Não sei como Mercadante consegue conciliar esta trajetória, que ele certamente conhece melhor do que eu, com a afirmação de que Alexandre de Moraes e o STF estariam destinados a “defender nossa democracia, nossos direitos e nossa capacidade de participarmos, de forma pacífica e sem manipulações indevidas, dos debates públicos destinados a identificar, promover e defender o bem comum, como se fazia nas ágoras atenienses”.
Se bem que nas ágoras atenienses só participavam homens de bem. Logo, se for esse o parâmetro, talvez seja mesmo possível dar nó em pingo dágua.
Democracia
Mercadante encerra seu texto dizendo que “a democracia interessa a quem é de esquerda, de centro ou de direita”.
Adoraria que isto fosse verdade. Mas não é.
A direita fala em “democracia”. Até a extrema-direita fala em “democracia”. Mas como a história comprova, a direita é assassina de democracias. E o faz sem dor na consciência, pelo simples motivo de que para eles “democracia” tem um significado distinto do significado que tem para nós.
O centro também fala em democracia. Mas seu posicionamento real depende da correlação de forças. A maior parte do centro apoiou o golpe de 2016 e votou no cavernícola em 2018. Aliás, como já ouvi uma vez ser dito por um assessor do presidente Lula, na prática o “centro não existe”.
Portanto, a democracia interessa mesmo é a nós, da esquerda.
A classe trabalhadora precisa de liberdades democráticas. Por isso, concordando com Mercadante, devemos ser contra o “neocolonialismo digital".
E em nome disso, podemos e devemos fazer alianças. Mas sem confiar nos aliados de direita e centro, sem baixar a guarda, sem acreditar que pêras nascem em carvalhos.
Exemplo dessa postura está no último parágrafo do artigo de Mercadante.

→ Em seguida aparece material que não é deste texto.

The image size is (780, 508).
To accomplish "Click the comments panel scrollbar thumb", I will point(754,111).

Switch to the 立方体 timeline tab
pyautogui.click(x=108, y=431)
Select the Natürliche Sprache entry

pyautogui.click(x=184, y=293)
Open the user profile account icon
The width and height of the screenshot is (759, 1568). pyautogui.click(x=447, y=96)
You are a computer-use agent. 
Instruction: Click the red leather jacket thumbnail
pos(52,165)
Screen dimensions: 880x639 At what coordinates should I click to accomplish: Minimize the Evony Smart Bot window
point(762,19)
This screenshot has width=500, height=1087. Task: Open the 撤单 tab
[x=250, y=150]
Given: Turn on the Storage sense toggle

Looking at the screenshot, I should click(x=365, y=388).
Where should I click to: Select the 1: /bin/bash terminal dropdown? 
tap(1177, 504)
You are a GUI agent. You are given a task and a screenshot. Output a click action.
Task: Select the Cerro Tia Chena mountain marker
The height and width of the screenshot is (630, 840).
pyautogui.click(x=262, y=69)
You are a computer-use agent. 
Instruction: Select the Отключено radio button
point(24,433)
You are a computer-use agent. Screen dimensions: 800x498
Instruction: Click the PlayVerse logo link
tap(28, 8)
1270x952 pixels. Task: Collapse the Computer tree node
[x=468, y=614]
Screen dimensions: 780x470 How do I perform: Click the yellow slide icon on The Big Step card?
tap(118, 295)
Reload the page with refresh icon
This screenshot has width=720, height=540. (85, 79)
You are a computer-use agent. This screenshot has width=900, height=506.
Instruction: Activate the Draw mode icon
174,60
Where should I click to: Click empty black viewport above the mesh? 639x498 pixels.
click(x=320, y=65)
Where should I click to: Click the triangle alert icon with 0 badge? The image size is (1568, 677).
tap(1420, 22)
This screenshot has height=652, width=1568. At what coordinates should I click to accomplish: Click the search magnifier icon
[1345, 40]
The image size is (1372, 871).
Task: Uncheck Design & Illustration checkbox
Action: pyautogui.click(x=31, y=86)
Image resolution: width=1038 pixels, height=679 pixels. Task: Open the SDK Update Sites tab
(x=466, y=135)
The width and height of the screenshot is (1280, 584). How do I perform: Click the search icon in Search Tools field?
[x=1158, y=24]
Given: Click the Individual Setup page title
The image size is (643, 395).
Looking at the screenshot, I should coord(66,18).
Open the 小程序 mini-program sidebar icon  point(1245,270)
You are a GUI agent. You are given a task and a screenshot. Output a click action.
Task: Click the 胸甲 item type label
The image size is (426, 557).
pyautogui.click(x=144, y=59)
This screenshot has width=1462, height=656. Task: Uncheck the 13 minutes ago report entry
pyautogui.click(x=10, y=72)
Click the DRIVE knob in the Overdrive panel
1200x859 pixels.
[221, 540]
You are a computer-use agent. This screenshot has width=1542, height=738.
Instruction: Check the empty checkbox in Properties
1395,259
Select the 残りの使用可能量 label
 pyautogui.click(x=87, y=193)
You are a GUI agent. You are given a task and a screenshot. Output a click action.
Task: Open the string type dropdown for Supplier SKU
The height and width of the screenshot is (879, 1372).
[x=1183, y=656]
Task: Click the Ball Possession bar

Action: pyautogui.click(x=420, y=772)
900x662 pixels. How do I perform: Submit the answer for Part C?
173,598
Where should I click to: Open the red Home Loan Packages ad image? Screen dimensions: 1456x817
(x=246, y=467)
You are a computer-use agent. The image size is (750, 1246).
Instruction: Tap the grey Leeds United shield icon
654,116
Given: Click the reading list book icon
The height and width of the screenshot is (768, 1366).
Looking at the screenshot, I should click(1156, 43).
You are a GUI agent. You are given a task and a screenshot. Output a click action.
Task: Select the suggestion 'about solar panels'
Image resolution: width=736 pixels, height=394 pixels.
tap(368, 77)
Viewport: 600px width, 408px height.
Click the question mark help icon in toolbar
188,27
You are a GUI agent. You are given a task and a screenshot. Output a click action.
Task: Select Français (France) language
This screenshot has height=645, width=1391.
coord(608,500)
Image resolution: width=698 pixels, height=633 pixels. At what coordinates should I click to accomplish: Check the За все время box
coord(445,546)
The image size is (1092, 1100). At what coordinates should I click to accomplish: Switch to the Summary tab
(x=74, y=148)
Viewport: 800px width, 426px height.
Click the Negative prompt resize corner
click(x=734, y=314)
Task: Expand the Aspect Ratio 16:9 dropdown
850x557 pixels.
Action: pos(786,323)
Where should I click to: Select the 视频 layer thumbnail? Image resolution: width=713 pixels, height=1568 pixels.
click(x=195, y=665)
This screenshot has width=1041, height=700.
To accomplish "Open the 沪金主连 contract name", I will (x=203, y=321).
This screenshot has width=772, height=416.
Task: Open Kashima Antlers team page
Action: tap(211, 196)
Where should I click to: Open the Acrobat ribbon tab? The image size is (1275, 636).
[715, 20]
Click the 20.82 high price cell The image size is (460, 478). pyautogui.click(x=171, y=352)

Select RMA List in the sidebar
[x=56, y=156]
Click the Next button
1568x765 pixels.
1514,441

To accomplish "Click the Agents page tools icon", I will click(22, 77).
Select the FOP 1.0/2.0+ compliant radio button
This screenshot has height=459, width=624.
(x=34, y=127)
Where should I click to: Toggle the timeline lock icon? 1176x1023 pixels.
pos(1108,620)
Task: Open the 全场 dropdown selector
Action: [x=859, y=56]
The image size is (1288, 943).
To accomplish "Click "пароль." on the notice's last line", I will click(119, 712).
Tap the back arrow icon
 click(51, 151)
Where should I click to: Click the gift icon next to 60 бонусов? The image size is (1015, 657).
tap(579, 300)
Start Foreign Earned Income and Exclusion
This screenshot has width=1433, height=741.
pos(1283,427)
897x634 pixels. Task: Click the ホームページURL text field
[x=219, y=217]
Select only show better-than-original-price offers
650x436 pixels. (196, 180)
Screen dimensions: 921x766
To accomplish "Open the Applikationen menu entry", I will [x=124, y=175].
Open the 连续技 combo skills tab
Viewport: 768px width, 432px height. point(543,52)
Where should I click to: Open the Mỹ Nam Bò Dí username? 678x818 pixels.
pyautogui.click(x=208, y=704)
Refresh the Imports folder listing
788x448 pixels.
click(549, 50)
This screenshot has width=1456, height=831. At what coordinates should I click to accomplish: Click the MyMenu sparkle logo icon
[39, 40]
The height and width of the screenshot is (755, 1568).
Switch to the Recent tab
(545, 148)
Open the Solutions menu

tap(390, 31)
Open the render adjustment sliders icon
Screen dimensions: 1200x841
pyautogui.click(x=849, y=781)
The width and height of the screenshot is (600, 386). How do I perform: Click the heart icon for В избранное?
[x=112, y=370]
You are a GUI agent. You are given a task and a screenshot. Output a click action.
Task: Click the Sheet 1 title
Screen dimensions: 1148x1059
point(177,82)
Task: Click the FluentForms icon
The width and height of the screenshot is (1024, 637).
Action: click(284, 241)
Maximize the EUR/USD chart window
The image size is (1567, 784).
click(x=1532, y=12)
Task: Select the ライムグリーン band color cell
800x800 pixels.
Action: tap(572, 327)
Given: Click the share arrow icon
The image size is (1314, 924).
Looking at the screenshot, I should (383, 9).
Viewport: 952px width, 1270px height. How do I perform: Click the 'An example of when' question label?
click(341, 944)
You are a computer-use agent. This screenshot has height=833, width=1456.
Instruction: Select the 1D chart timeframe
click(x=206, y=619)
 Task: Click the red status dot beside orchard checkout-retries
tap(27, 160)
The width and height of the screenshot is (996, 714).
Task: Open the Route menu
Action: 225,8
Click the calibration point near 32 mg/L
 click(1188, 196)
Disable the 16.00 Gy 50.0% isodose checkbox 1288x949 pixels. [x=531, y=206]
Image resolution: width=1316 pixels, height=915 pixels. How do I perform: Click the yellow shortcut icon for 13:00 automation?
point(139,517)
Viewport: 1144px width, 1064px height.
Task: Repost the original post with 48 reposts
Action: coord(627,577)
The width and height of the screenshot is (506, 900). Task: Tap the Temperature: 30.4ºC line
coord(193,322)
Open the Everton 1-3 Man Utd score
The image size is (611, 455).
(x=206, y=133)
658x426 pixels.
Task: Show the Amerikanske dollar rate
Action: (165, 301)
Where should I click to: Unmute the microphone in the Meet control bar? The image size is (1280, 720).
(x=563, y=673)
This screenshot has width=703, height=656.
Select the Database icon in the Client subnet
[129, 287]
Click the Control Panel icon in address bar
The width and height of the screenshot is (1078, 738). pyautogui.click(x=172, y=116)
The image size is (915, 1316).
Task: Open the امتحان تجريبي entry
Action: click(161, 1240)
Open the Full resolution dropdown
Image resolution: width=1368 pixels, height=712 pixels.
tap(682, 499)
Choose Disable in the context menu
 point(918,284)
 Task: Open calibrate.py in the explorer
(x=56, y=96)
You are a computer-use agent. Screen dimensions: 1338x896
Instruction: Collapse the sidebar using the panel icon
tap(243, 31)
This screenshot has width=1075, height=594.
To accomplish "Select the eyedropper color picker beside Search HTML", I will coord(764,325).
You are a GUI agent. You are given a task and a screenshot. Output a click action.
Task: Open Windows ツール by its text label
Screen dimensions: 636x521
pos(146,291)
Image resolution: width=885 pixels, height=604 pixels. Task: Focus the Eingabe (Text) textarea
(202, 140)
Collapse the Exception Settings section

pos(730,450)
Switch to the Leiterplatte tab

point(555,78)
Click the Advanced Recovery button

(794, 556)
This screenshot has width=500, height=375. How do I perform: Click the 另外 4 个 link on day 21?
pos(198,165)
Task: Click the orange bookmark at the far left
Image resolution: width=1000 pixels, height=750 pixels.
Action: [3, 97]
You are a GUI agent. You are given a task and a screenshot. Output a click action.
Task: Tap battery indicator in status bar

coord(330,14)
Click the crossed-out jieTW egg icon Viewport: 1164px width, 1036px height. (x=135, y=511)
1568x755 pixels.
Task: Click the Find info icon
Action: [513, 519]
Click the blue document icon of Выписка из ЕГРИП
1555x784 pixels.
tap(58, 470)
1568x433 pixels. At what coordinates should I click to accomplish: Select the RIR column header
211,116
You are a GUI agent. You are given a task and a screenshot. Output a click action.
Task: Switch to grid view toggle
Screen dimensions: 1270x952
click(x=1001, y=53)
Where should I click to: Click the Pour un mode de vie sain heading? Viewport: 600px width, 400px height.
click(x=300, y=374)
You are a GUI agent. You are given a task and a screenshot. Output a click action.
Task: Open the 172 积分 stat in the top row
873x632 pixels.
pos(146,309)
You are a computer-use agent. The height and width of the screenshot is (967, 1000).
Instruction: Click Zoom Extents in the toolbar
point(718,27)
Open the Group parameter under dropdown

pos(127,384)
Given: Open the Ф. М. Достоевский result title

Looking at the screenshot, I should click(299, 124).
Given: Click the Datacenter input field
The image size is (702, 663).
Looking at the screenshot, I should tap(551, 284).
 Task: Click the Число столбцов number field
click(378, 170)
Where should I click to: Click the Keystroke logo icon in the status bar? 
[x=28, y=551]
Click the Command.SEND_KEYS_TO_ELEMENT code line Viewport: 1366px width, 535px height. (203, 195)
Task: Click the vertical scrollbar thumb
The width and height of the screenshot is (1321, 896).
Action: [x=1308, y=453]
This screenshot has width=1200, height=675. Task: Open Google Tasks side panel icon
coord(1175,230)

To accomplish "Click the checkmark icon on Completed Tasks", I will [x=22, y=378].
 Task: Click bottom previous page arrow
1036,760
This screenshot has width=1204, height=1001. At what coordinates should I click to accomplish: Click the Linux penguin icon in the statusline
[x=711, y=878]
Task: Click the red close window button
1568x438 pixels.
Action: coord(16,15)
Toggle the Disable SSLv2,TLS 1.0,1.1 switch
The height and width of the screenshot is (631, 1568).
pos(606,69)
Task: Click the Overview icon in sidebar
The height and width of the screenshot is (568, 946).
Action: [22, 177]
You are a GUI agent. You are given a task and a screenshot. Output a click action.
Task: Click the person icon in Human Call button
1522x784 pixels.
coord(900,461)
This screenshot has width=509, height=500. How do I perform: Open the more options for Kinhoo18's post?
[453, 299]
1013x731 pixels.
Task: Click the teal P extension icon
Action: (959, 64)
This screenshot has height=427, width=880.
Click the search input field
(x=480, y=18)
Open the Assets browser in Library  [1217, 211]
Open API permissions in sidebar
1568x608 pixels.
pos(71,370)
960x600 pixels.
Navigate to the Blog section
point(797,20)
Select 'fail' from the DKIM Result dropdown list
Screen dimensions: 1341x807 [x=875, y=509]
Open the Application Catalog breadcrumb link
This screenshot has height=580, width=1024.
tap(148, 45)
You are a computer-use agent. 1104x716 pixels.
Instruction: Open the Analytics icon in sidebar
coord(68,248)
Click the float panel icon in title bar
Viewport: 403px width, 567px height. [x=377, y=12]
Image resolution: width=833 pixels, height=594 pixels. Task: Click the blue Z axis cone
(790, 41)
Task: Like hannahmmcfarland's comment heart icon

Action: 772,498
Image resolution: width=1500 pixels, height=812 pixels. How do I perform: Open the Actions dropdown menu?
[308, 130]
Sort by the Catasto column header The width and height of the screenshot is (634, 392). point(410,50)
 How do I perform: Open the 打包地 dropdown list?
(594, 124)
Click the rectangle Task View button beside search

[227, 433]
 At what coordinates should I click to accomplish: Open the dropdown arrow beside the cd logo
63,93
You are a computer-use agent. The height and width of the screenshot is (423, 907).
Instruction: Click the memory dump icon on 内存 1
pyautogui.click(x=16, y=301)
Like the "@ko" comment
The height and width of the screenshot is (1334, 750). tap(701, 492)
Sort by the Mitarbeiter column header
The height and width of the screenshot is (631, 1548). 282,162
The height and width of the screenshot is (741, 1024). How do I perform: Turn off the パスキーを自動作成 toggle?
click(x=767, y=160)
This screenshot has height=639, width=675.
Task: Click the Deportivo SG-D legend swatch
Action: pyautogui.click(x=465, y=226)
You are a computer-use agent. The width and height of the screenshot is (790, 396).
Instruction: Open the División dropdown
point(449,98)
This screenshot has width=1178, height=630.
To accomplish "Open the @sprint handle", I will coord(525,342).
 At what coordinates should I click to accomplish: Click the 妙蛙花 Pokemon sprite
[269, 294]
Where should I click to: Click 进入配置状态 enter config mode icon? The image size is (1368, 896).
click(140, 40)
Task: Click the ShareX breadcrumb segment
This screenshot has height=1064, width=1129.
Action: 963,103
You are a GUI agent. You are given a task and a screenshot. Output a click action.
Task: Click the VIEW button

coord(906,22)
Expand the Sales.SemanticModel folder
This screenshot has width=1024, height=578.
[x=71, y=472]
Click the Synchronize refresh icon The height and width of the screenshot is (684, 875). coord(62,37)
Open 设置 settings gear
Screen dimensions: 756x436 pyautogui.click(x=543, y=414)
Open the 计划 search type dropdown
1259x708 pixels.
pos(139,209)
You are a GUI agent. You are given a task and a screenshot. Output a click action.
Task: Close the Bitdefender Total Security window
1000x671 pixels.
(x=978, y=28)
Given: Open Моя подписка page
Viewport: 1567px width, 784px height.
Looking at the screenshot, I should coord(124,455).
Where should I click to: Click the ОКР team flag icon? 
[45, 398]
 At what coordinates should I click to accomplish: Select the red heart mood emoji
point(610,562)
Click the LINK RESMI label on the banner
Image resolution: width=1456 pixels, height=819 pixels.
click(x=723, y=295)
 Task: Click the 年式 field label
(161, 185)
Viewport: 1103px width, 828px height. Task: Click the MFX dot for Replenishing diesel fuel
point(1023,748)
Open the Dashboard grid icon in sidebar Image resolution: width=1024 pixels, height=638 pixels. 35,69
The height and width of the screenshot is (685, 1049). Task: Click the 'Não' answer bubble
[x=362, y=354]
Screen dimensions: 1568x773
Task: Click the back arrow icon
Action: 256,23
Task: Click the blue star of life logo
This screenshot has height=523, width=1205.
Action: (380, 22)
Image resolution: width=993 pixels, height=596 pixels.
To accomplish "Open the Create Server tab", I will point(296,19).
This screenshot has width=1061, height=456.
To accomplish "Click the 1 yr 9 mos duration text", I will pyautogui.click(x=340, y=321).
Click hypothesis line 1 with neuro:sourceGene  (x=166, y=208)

Palavra de Mercadante: “As utopias, como escreveu Eduardo Galeano, são como o horizonte. Por mais que caminhemos em sua direção, nunca o alcançamos. As utopias, contudo, servem justamente para isso, para nos obrigar a caminhar. A caminhar no rumo correto. Enquanto tivermos na vanguarda dessa caminhada interminável, porém imprescindível, com cidadãos como Alexandre de Moraes, estaremos bem. Nossa democracia estará bem”.
Fazer de Alexandre Moraes a vanguarda da nossa caminhada interminável pela utopia pode ser apenas um exagero brega de ghostwriter.
Mas também pode ser algo deveras simples: mais uma confirmação de que parte da esquerda brasileira está trocando de utopia.
Obrigado, Mercadante, por nos lembrar disso!